A day after EarthLink said it, the company has agreed to pay the city of Houston a $5 million penalty fee for missing its first deadline in building the city's municipal Wi-Fi network.
Houston Mayor Bill White announced the settlement with EarthLink at a Houston City Council meeting on Wednesday. EarthLink, which had agreed to blanket nearly 640 square miles of Houston with Wi-Fi service, failed to meet its first deadline by not signing an agreement with CenterPoint Energy to lease its utility poles for the Wi-Fi project.
"EarthLink appeared to try to discharge their contract obligations by not signing the agreement with the electric utility," said Richard White, the city's chief information officer. "But now they've decided to settle the dispute."
Once EarthLink signs this contract, a two-year time clock will start ticking for the company to build and complete the construction of the wireless network.
Now EarthLink will have nine months to sign the utility contract and start construction. During this time EarthLink may reconsider how it will fund the project, which is expected to cost somewhere between $40 million and $50 million. EarthLink declined to comment on the deal.
The city of Houston is also free to consider proposals from other vendors during this nine-month period. And it could decide to dump EarthLink as its provider if it gets a better offer from somewhere else. White has indicated that he won't be soliciting new bids, but he will consider unsolicited proposals.
EarthLink's stall tactics come as the company tries to figure out what to do with its municipal Wi-Fi strategy. The company's former CEO Garry Betty saw Wi-Fi as a growth engine for the future, as the company's traditional dial-up business withers. But since Betty's untimely and sudden death in January, the company's priorities have shifted.
Rolla Huff, the new CEO since June, is now focusing on returning shareholder value. And in addition to the massive cuts across the company announced Tuesday, he has also scaled back investment in new citywide Wi-Fi projects until the company comes up with a more viable business model that doesn't require EarthLink to foot the entire bill for building these networks.
Huff has said publicly that the company is committed to fulfilling its existing contract obligations. But this latest skirmish with Houston is an indication that EarthLink may be trying to get out of some of these deals, too.
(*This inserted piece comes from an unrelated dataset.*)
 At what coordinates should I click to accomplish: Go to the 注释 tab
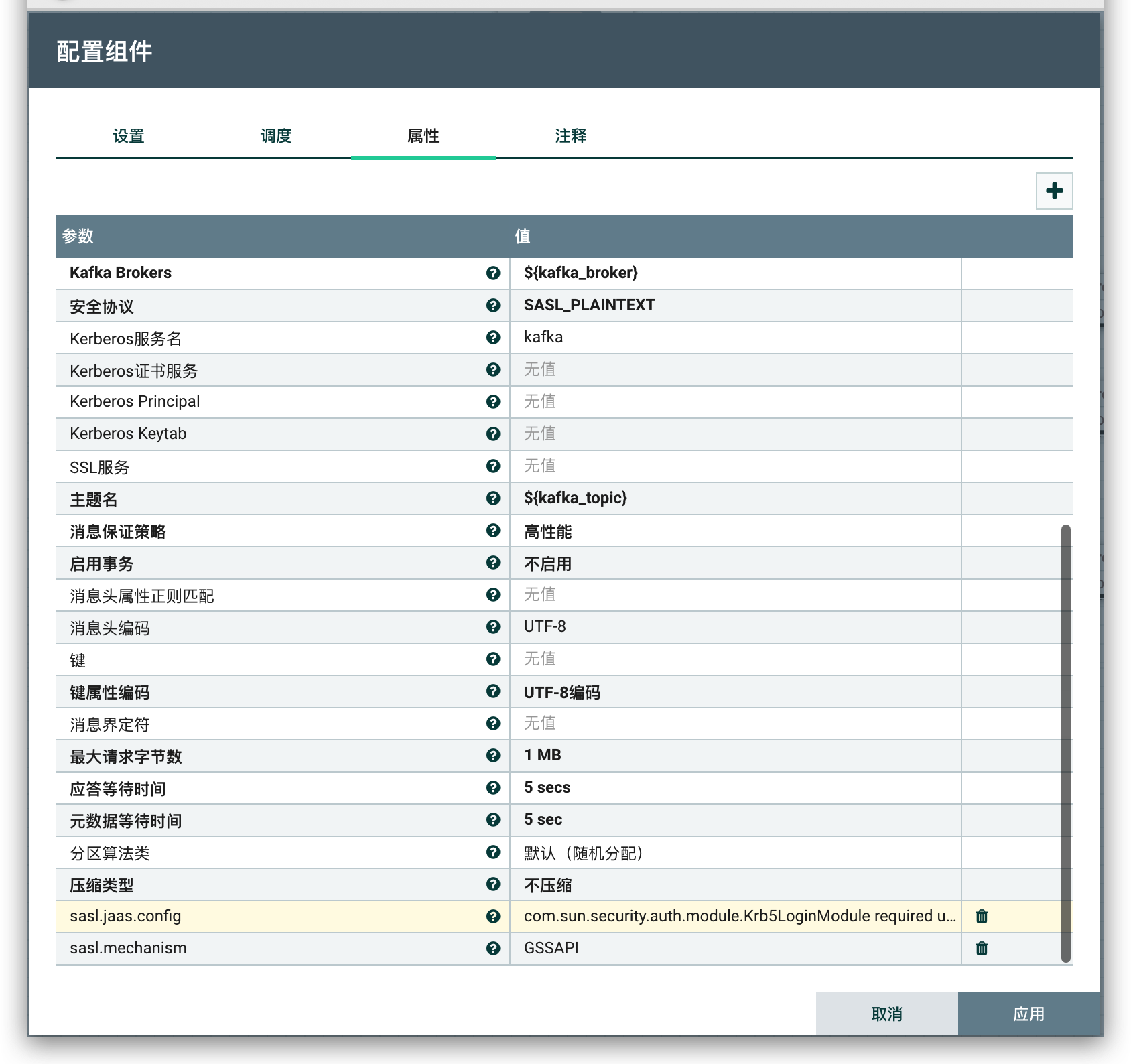pos(571,136)

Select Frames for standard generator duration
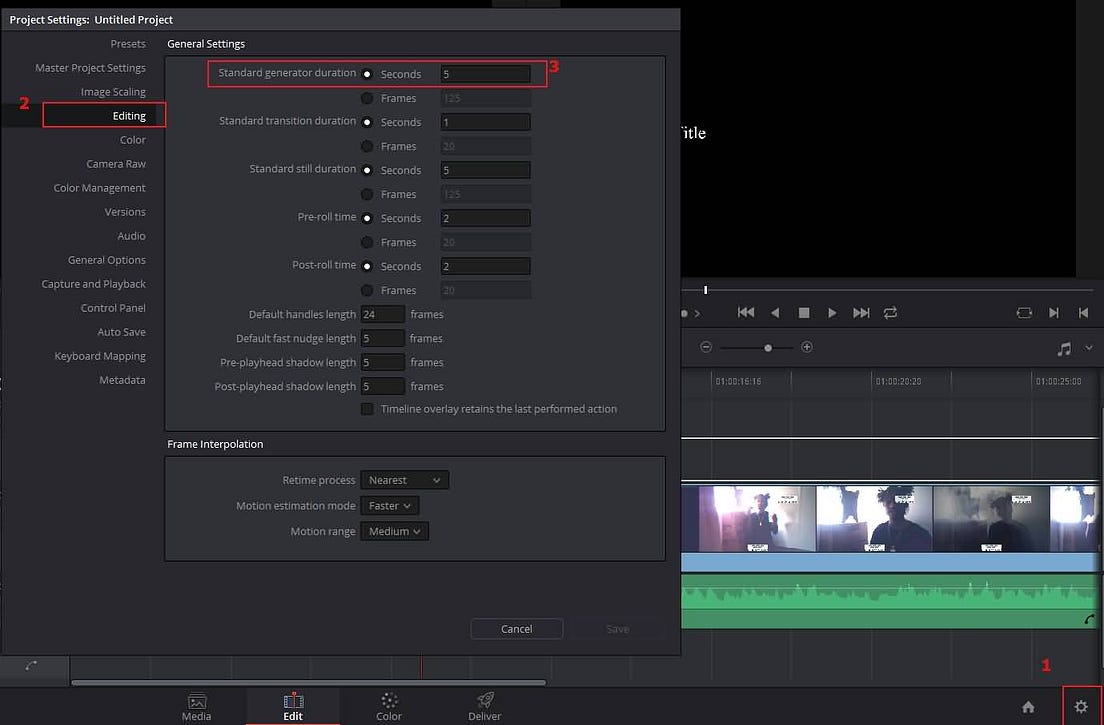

In the short term, it makes sense for EarthLink to get out of its contract with Houston. The Wi-Fi network in Houston will cost roughly three times more than what it's costing to build a similar network in Philadelphia, and the networks will serve roughly the same number of residents. But unlike Philadelphia, Houston has already agreed to be an anchor tenant and pay about $500,000 a year for Wi-Fi services for the first five years the network is in operation. And Houston will likely increase its spending on Wi-Fi services as it mobilizes more workers, said Lewis.
For now, it looks like EarthLink has nine months to figure out if it wants to continue with the Wi-Fi project or whether it's going to abandon it. As for the city of Houston, regardless of what EarthLink decides, the city will move forward with a wireless network.
"It's hard to say if EarthLink will be the company to build the network," Lewis said. "But wireless is the future. And wired infrastructure is the past. For us it just means that we may not have our wireless infrastructure in place as early as we had hoped."